In the US, screening for prostate specific antigen (PSA) in the blood is widespread, even though it is unreliable, and there are demands for it to be introduced in the UK. But research published this month says it is responsible for an "epidemic of overtreatment".
As many as 60 per cent of prostate cancers detected with the PSA blood test are overdiagnosed. The next stage after a positive PSA test is a biopsy, a painful procedure in which a needle is inserted through the rectum into the prostate gland and a sample of tissue removed for examination to confirm the presence of cancer. But two out of three men with a raised PSA will not have any cancer cells in their prostate biopsy. Conversely, up to one in five men with prostate cancer will have a normal PSA result.
Even if cancer is diagnosed it is not necessarily life-threatening. Specialists distinguish two kinds of prostate cancers – the "tigers" which are virulent, aggressive and require radical surgery and radiotherapy; and the "pussy cats" which are indolent, slow-growing and may require no treatment beyond "watchful waiting" or regular monitoring.

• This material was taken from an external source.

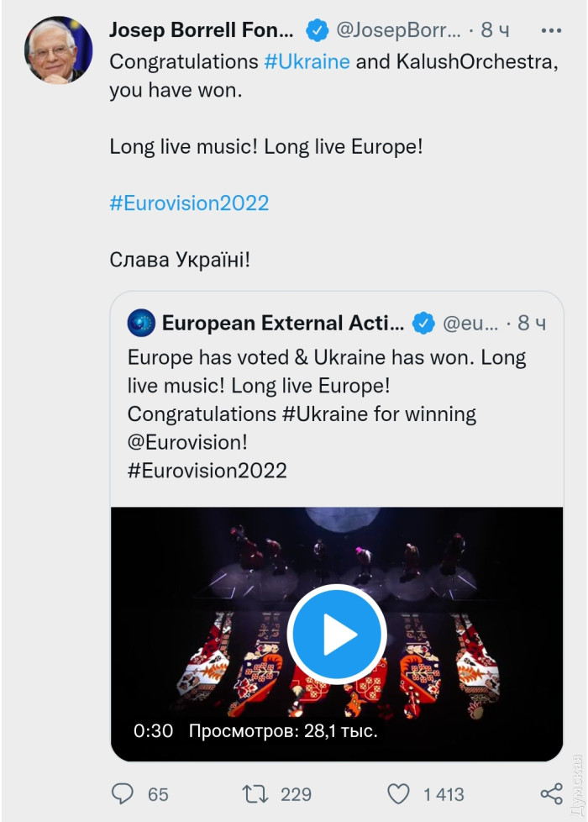Click verified badge of European External Action

(423, 323)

The US research, published in Archives of Internal Medicine, found that men with prostate cancers detected in screening were significantly less likely to have high-risk disease but more likely to have invasive treatment. PSA has been around for two decades but remains a "poor test" for prostate cancer and it is time we came up with something better, the researchers say.
There is a risk of overdiagnosis and unnecessary treatment with all screening tests which has to be balanced against the benefit of detecting cancer early and treating it while there is the best chance of a cure. The NHS has screening programmes for cervical cancer and bowel cancer, where the evidence that the benefits outweigh the harm is much higher, but it has resisted pressure to screen for prostate cancer as the PSA test is too inaccurate.

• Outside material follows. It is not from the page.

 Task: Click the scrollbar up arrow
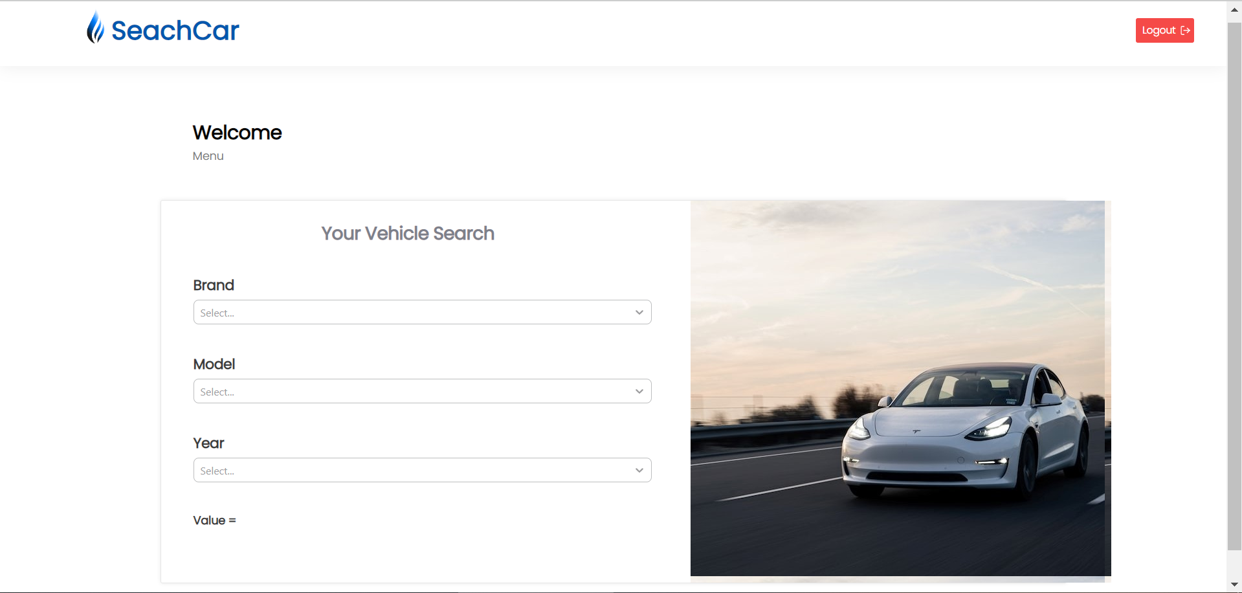(1233, 8)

Even successful screening programmes can have trouble justifying themselves when lobbying groups demand they be extended. Screening for bowel cancer has been proven as one of the most effective measures against the disease, which is the second biggest cause of cancer death in the UK.
It involves a simple test of the faeces for the presence of blood followed, if blood is present, by internal examination of the bowel and removal of polyps – small growths on the bowel wall – which cuts the incidence of the cancer by up to 50 per cent. The examination, diagnosis and treatment are carried out together in a single procedure and need never be repeated, minimising discomfort, anxiety and costs.
However, bowel cancer charities say the age for starting screening should be lowered from the present 60 to 50. Experts are resistant because 83 per cent of cases occur in the over-60s.
In the case of screening for cervical cancer, also established as a programme where the benefits outweigh the harm, demands for the starting age to be reduced from 25 to 20, after the reality TV star Jade Goody's death from the disease last year, have been rejected for the same reason that there are too few cases and too high a risk of overdiagnosis.
Screening undoubtedly helps some individuals but hurts others. No right answer to whether it is worthwhile exists. It is a personal choice.